## PROBLEM TO SOLVE
Search the lines of the records for the word "Centre", and copy every line that has it.
━━━━━ RAW DATA
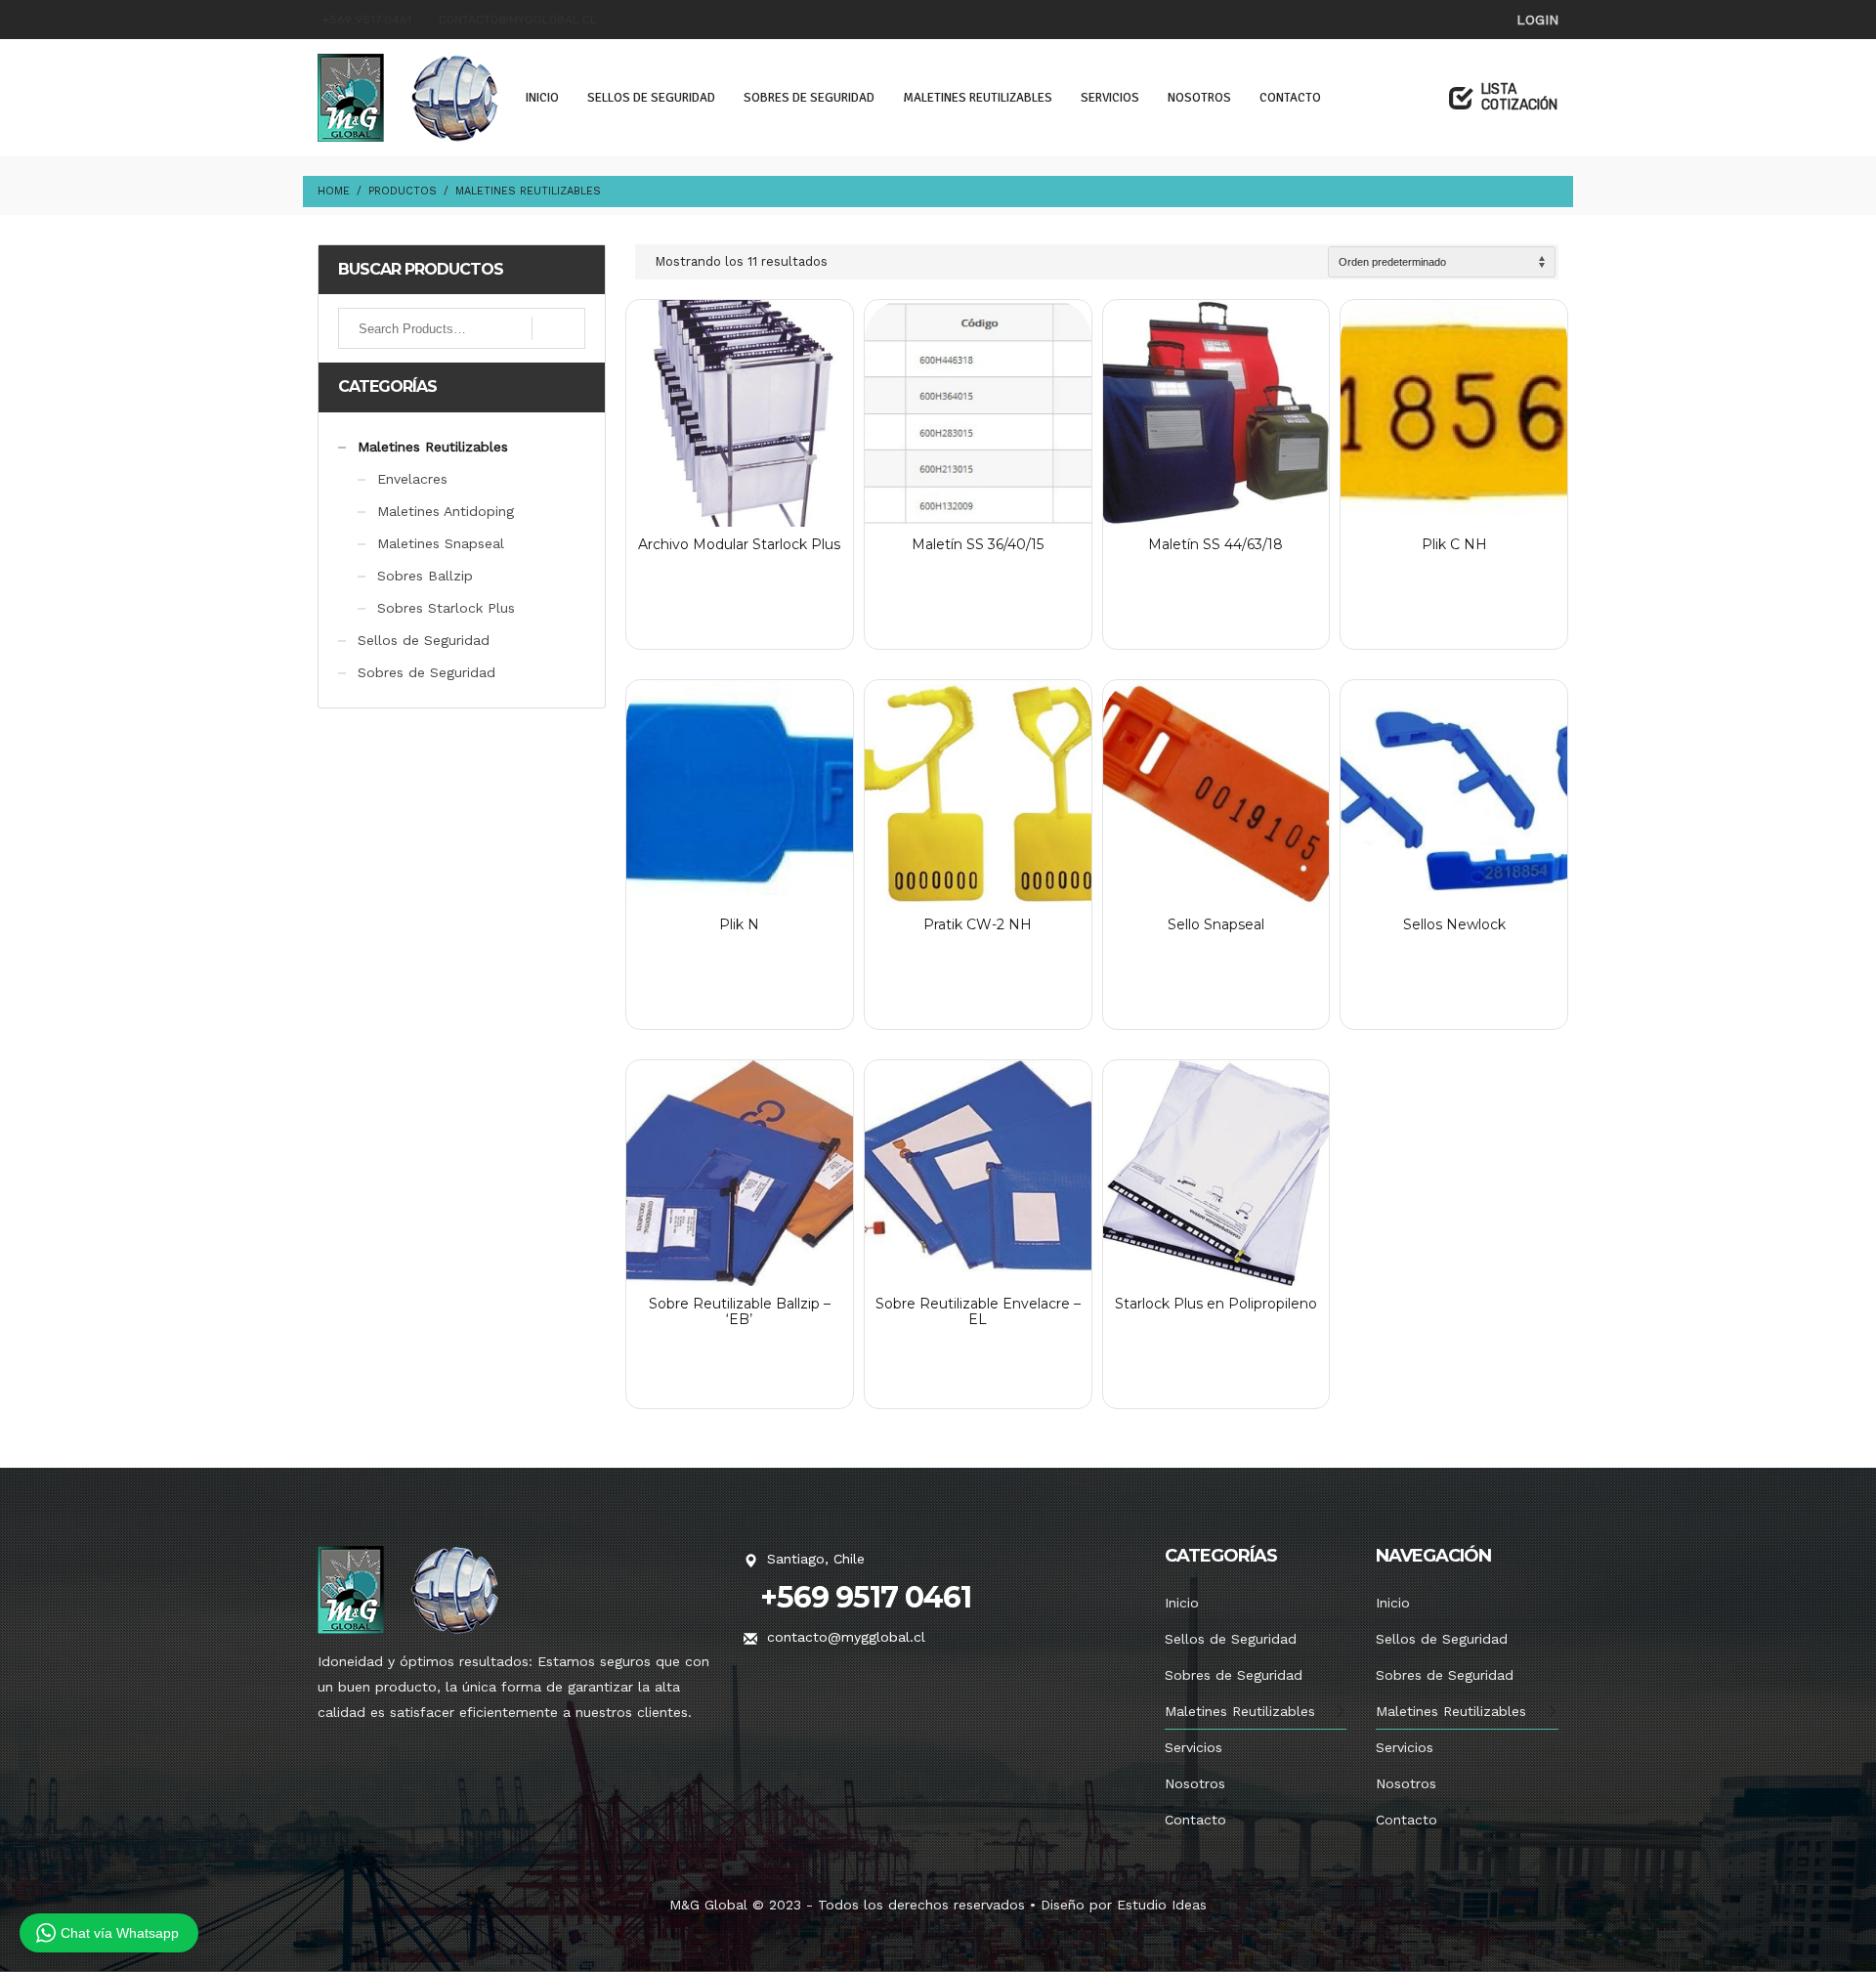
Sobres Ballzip (425, 575)
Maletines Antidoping (445, 511)
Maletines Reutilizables (433, 446)
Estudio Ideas (1162, 1904)
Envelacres (412, 479)
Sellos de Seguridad (424, 640)
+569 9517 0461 (366, 19)
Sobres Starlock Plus (446, 608)
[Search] (558, 328)
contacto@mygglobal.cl (518, 19)
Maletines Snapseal (440, 543)
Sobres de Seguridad (426, 672)
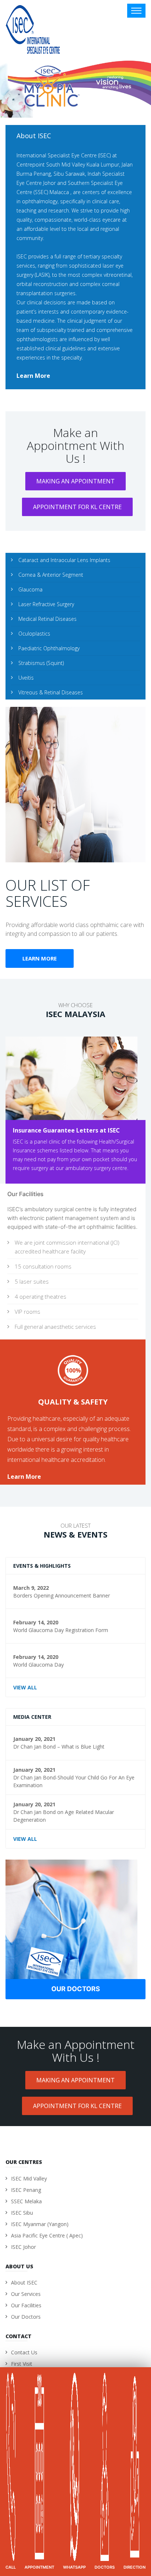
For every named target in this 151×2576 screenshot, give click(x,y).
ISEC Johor (23, 2246)
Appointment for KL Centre (77, 507)
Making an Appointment (75, 481)
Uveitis (26, 677)
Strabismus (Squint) (41, 662)
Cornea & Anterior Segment (50, 574)
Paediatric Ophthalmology (49, 648)
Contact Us (24, 2352)
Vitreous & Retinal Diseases (50, 692)
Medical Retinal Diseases (47, 618)
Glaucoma (30, 589)
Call (10, 2567)
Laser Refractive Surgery (46, 604)
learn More (33, 376)
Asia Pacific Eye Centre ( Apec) (47, 2235)
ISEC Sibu (22, 2212)
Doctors (105, 2567)
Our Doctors (75, 1989)
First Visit (21, 2363)
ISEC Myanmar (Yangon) (40, 2224)
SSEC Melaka (26, 2201)
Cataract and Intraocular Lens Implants (64, 560)
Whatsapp (74, 2567)
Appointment (39, 2567)
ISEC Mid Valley (29, 2178)
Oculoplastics (34, 633)
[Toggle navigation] (136, 11)
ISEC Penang (26, 2189)
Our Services (26, 2293)
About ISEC (24, 2282)
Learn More (39, 958)
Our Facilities (26, 2305)
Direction (135, 2567)
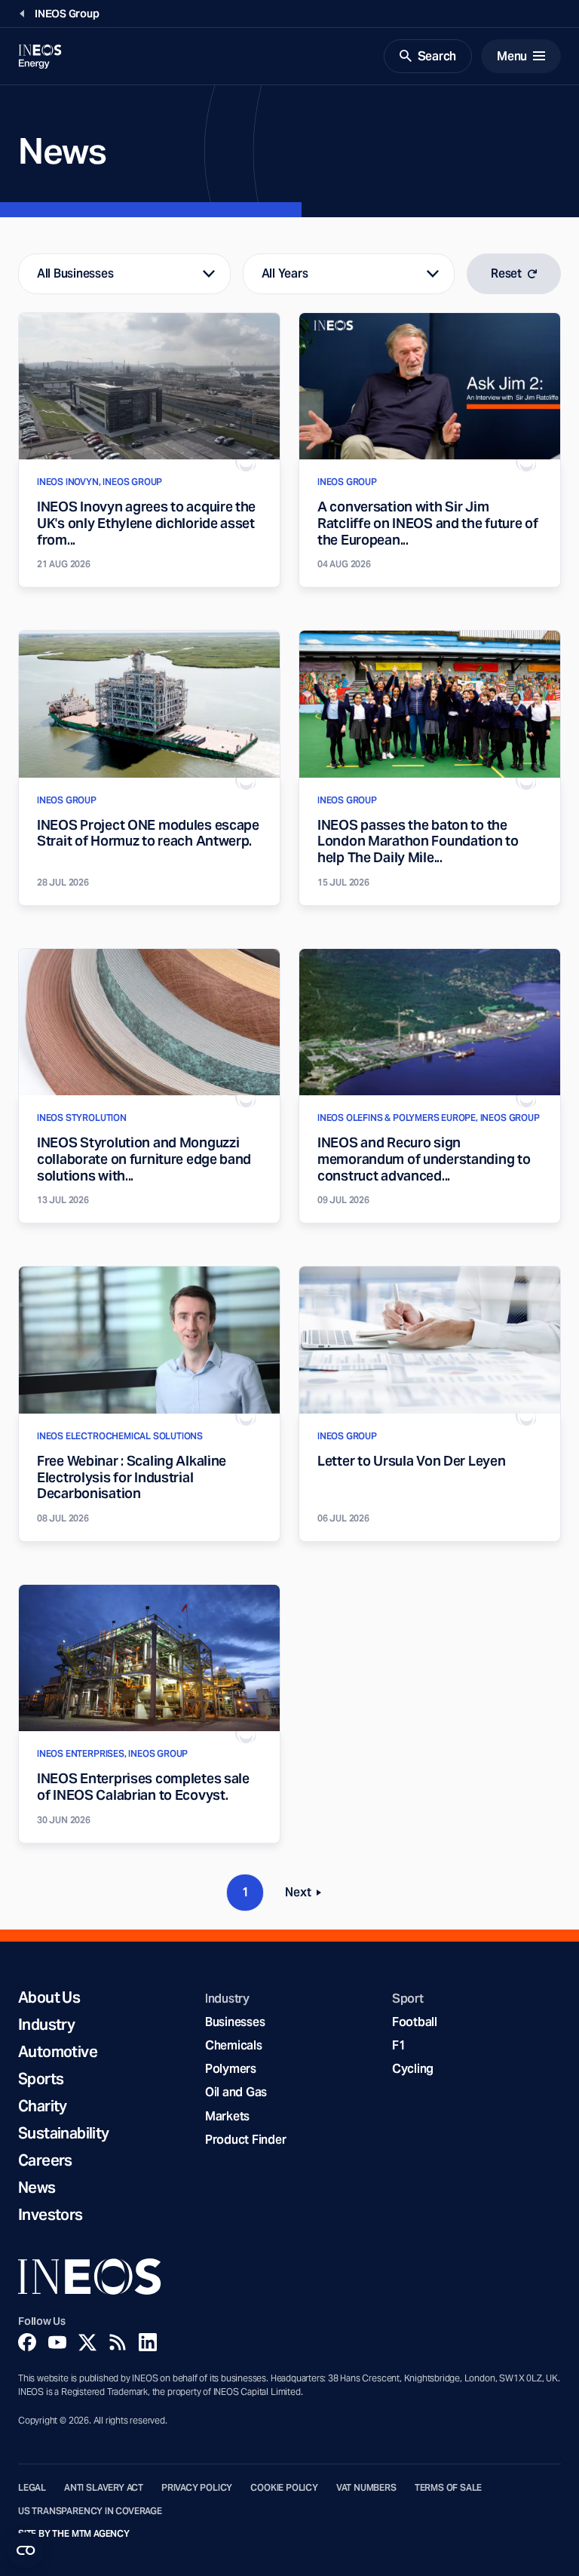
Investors (50, 2214)
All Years (285, 273)
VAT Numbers (366, 2487)
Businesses (235, 2022)
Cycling (412, 2069)
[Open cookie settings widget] (26, 2550)
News (37, 2187)
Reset (506, 273)
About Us (49, 1997)
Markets (227, 2116)
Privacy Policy (196, 2487)
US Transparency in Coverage (90, 2511)
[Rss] (118, 2342)
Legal (32, 2487)
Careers (45, 2160)
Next (307, 1895)
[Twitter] (87, 2342)
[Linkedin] (148, 2342)
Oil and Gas (236, 2092)
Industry (46, 2024)
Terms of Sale (448, 2487)
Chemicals (233, 2045)
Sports (40, 2078)
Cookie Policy (284, 2487)
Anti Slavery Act (103, 2487)
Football (414, 2022)
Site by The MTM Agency (74, 2533)
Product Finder (245, 2139)
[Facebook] (27, 2342)
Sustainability (63, 2133)
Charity (42, 2106)
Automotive (57, 2051)
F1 (399, 2045)
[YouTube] (57, 2342)
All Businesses (75, 273)
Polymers (230, 2069)
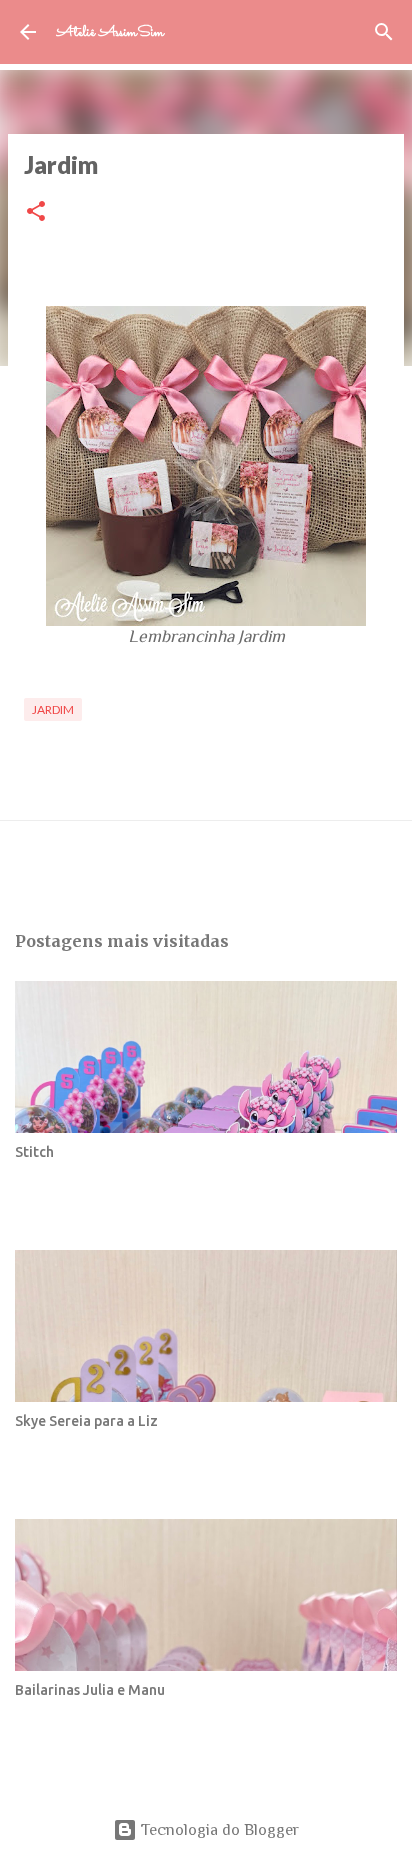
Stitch (34, 1152)
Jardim (53, 709)
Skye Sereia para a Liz (86, 1421)
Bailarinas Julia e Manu (90, 1690)
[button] (36, 212)
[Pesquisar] (384, 32)
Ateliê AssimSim (110, 32)
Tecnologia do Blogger (218, 1830)
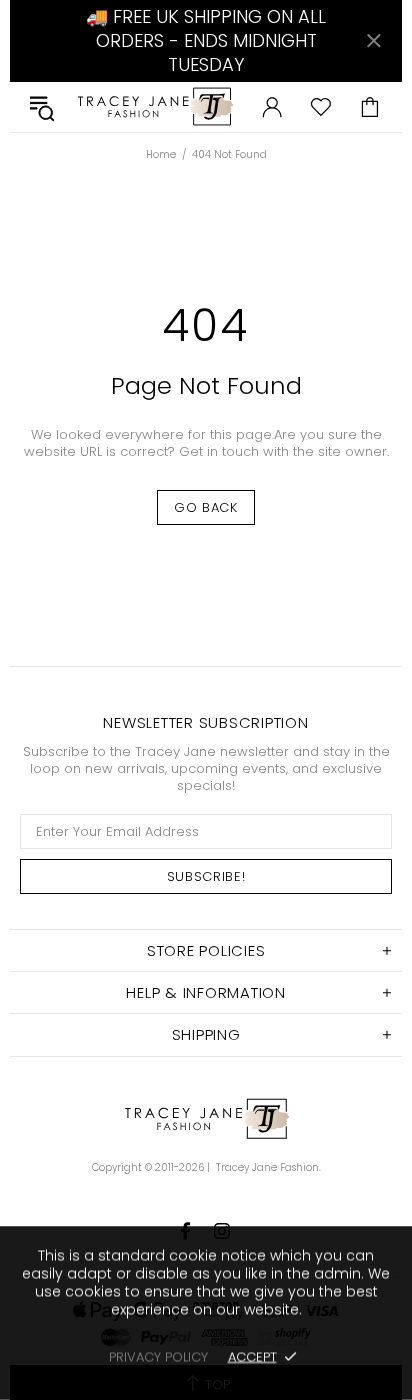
━━━━━━━━━━
## EXERCISE SOLUTION
Appointment for KL Centre (77, 507)
Asia Pacific Eye Centre ( Apec) (47, 2235)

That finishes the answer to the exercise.